Restrições na China e de bancos dos EUA fazem moeda digital registrar nova derrocada

Bitcoin
(Steve Heap)

SÃO PAULO - Em mais um dia de forte queda, o Bitcoin recuava 17% às 21h23 (horário de Brasília) desta segunda-feira (5), aos US$ 6.789, conforme cotação do Coindesk, com a moeda digital pressionada por notícias vindas dos reguladores chineses e restrições de três grandes bancos norte-americanos. Por aqui, a moeda segue o mesmo ritmo e recua 16%, aos R$ 22.885.

A primeira notícia vem mais uma vez da China.
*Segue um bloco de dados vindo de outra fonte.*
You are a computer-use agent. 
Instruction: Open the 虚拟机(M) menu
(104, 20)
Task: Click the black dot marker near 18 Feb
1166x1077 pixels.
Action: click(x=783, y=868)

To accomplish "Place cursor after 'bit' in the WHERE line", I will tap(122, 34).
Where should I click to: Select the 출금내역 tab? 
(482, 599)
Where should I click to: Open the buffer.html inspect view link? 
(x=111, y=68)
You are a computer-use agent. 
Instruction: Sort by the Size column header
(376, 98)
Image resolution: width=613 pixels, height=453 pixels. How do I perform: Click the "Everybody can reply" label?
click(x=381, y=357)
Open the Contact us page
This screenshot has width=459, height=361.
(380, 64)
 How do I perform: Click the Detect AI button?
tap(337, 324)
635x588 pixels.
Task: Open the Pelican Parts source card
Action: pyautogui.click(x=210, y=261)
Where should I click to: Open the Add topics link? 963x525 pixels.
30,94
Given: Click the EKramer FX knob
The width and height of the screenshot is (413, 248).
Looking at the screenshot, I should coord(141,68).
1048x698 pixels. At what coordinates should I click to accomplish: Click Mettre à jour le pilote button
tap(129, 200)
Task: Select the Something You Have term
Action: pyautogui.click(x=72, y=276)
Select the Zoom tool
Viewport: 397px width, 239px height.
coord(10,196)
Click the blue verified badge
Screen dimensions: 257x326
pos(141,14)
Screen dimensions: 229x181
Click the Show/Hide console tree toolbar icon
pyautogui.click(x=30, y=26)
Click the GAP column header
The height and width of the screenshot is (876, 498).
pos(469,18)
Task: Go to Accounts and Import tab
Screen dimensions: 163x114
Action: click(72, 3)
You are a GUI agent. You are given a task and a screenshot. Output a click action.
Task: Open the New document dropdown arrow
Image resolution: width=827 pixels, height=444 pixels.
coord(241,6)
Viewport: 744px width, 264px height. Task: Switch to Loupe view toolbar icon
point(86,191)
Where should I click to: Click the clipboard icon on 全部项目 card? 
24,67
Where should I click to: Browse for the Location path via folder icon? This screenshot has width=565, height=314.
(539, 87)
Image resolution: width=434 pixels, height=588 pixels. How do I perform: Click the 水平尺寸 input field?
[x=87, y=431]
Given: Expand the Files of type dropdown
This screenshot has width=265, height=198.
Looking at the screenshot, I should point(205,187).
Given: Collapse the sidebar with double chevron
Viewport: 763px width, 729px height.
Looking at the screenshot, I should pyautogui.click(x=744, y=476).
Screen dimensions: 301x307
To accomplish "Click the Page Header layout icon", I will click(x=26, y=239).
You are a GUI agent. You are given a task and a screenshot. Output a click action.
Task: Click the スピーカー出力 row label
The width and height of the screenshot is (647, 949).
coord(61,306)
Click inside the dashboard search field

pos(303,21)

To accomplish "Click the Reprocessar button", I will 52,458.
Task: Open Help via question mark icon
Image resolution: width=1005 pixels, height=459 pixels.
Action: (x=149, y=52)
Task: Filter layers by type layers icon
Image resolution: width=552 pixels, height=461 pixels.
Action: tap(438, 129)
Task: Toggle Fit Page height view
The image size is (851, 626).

Segundo informações do jornal South China Morning Post desta segunda-feira, o governo chinês pretende bloquear o acesso das exchanges no país, como também de plataformas que negociam ICO (Initial Coin Offering), citando pessoas próximas do Banco Central da China.

“Para prevenir riscos financeiros, a China utilizará todas as medidas ao seu alcance para remover plataformas de troca de criptomoedas ou ICOs, estejam em seu território, ou não”, aponta a reportagem. Vale lembrar, que em setembro do ano passado o país baniu qualquer tipo de oferta de moeda, como pagamento ou transações envolvendo as criptomoedas.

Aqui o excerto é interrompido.